Arbitration Clause and Governing Law

When you need to settle a dispute, arbitration is usually cheaper and faster than carrying on lawsuits. Chinese courts almost always enforce arbitration awards, so arbitration is definitely the way to go to secure your right to recover monetary damages. (However, you usually don’t want arbitration if you’re seeking nonmonetary damages, such as an injunction or specific performance.) Selecting the proper arbitration panel is obviously key. That the clause be drafted precisely is similarly important. We discuss arbitration and arbitration clauses in detail in Chapter 17.

Specify a governing law — which country’s law applies to the agreement — in the contract. Governing law should be one of the first considerations the parties discuss because it affects the way the contracts are drafted. Chinese law must govern some types of contracts (such as Sino-foreign joint ventures), but in most other types of agreements, the parties may choose the governing law.

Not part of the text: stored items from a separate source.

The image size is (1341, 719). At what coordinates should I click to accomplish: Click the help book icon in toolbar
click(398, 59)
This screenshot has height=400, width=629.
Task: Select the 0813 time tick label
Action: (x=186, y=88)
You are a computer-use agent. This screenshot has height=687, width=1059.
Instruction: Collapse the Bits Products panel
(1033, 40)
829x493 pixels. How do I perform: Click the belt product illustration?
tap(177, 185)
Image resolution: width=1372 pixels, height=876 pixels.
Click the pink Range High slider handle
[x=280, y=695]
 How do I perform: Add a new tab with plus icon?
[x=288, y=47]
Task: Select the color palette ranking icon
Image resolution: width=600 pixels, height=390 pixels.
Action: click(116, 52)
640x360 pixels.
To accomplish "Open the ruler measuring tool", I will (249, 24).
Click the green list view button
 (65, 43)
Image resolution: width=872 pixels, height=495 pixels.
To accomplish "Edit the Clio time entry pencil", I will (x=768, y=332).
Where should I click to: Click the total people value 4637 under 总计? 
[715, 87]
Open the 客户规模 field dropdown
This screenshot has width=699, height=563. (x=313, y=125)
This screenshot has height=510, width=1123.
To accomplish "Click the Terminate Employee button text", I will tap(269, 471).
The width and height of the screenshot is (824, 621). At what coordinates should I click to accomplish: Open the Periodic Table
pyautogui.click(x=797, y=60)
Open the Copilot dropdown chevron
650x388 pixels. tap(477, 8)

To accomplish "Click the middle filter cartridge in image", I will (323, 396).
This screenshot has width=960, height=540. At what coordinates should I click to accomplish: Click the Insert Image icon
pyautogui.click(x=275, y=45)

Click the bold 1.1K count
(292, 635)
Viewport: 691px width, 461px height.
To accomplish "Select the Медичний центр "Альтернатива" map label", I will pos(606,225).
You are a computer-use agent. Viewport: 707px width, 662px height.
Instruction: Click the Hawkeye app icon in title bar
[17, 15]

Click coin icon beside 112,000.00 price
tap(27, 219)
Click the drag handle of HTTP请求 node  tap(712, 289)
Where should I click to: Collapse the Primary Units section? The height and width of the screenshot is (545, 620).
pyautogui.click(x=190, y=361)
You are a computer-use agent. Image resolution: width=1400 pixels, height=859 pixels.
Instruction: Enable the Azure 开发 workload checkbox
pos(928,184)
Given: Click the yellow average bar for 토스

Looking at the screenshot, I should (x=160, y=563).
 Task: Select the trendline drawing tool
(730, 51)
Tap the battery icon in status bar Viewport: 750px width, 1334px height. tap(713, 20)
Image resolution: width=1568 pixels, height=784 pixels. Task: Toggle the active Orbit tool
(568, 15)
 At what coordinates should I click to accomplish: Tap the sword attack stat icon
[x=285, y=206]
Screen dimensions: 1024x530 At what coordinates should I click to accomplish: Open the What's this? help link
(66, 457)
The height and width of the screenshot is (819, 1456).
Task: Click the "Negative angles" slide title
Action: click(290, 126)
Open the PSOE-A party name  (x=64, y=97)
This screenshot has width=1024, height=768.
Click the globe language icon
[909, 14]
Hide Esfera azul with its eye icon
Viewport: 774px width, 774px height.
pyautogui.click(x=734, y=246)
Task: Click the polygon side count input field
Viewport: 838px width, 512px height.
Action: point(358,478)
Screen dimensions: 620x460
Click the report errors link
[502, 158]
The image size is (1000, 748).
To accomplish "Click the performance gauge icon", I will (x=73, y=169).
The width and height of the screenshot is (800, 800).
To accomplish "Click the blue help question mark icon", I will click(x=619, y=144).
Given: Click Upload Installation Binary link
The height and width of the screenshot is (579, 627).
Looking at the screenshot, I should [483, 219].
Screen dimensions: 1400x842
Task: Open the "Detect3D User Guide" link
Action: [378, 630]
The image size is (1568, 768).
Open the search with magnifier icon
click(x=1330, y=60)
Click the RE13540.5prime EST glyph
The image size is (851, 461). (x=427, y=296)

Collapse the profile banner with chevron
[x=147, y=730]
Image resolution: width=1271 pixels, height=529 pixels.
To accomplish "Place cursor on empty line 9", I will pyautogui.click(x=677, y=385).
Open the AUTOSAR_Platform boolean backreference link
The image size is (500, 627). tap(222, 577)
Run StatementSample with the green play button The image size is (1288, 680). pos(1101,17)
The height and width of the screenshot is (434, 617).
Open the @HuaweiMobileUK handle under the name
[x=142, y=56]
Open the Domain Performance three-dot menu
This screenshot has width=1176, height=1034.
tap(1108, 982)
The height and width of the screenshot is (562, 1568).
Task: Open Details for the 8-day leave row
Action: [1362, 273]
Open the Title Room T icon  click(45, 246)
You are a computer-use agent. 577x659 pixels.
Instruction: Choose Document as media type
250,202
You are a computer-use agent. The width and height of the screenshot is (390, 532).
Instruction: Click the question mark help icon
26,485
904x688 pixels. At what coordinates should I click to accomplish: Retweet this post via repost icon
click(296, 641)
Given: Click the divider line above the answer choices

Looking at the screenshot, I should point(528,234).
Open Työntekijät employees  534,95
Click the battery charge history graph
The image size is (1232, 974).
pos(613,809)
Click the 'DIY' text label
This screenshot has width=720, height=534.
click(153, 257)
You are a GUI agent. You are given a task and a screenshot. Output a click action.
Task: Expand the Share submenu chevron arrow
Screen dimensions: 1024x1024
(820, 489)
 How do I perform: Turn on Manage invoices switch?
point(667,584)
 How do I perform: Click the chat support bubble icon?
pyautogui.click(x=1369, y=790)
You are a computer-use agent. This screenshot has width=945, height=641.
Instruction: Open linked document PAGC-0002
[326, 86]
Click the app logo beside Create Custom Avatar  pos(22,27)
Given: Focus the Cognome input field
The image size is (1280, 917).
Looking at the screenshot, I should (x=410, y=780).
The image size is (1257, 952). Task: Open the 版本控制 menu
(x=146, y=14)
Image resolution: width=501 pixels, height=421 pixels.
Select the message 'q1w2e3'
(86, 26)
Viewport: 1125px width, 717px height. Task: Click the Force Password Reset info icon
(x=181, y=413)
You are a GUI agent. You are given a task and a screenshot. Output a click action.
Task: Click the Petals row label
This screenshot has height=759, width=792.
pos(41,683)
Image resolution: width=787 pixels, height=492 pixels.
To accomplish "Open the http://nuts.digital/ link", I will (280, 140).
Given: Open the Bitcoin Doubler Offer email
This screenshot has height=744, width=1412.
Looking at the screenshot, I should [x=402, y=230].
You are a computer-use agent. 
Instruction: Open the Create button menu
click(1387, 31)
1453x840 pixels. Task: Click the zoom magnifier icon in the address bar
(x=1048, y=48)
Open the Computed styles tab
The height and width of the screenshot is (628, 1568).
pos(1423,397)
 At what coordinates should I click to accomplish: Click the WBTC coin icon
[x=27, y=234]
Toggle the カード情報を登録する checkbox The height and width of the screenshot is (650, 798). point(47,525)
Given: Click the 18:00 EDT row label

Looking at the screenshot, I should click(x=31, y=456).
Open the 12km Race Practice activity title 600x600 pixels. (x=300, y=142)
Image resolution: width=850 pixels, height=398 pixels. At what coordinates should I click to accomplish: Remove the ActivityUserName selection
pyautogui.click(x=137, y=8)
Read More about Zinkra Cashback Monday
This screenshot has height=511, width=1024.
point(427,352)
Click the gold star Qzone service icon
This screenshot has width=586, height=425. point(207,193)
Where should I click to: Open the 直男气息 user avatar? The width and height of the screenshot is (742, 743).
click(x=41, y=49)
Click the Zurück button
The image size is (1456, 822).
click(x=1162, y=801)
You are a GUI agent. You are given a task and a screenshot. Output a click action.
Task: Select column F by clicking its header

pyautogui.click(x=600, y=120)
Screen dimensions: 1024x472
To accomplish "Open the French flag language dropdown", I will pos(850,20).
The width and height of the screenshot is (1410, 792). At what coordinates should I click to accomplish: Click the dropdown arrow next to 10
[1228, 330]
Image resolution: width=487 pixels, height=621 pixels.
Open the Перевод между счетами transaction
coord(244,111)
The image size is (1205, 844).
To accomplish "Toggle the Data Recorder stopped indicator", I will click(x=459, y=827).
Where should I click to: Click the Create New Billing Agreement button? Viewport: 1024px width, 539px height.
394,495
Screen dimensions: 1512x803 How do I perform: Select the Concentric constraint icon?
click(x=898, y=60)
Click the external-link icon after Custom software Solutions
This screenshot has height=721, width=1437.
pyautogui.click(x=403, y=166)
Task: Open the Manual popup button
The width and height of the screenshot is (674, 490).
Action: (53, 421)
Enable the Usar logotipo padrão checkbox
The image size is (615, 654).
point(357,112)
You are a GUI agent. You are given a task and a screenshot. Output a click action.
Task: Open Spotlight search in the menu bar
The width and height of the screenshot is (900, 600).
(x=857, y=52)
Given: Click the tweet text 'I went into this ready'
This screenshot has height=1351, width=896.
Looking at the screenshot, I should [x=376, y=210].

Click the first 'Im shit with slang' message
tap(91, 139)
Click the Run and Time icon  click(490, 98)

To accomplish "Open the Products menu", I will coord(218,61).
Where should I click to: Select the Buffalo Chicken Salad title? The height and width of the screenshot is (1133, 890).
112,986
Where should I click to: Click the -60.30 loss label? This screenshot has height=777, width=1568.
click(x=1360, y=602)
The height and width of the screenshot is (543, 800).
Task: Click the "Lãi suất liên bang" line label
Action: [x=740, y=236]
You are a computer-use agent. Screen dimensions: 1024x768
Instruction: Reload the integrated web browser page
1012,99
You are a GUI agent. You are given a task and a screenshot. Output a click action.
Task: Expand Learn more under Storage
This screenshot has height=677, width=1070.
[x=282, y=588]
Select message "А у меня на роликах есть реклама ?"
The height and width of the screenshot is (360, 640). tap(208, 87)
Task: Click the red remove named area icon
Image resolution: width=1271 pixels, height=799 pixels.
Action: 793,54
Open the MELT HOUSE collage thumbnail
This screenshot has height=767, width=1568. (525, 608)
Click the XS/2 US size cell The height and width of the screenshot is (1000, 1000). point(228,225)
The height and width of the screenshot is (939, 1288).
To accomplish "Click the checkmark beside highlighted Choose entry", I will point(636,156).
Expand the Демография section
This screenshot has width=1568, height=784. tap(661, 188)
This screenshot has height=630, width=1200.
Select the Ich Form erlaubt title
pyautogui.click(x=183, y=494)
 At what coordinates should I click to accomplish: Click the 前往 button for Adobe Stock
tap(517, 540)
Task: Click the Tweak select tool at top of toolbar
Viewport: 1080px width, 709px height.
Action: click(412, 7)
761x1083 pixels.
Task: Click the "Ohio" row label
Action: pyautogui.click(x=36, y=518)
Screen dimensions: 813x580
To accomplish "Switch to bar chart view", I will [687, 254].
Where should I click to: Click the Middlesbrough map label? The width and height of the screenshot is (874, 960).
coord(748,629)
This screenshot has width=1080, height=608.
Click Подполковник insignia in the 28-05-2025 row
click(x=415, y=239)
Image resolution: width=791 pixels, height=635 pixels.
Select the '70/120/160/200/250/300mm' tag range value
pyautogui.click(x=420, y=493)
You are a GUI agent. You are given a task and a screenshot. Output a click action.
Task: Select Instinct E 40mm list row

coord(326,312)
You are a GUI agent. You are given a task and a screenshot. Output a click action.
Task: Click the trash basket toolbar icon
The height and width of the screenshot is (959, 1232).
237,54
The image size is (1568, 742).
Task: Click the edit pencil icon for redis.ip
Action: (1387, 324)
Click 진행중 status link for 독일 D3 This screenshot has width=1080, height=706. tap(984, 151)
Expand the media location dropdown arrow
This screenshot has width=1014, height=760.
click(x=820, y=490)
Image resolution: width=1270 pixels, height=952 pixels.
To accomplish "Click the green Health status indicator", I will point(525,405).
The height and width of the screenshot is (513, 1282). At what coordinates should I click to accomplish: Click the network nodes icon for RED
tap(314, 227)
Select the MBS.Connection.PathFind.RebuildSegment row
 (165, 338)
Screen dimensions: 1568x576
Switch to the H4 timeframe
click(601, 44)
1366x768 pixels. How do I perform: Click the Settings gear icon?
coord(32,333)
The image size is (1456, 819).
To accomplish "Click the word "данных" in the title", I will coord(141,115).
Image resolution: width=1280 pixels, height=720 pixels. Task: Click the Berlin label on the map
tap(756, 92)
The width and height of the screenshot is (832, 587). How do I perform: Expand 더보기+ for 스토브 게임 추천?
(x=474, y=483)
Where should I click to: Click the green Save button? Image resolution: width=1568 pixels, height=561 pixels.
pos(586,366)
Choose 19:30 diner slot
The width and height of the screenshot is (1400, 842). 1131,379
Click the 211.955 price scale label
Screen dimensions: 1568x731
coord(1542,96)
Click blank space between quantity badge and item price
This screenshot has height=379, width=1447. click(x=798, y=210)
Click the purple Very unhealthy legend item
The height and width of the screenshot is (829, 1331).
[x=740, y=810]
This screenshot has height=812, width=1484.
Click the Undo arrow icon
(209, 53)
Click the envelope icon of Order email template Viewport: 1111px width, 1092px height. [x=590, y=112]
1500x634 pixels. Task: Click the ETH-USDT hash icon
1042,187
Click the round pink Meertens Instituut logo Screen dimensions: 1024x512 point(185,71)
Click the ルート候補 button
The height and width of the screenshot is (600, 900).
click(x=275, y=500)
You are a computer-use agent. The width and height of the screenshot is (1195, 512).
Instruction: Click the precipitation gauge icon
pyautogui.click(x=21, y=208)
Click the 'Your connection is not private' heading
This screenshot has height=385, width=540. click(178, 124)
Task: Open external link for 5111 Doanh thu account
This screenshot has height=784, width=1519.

Try not to choose something too quirky, or you’ll have a tough time finding arbitrators versed in that law. Some people wrongly believe choosing the law of “neutral” countries such as Switzerland or Sweden and using them as arbitration forums is a good idea. Choosing either law is fine provided that the lawyer drafting the documents knows Swiss or Swedish law. Otherwise, stick with something that you and the attorneys have knowledge of. Also, the historical neutrality of certain countries has no relationship to their merits as arbitration forums.

The People’s Republic of China (PRC) contract law isn’t anti-foreigner. The issue is that it’s not as comprehensive — the law has holes and gaps. For many run-of-the-mill agreements, PRC law should be fine as your governing law (although you need to confirm that on a case-by-case basis with an attorney).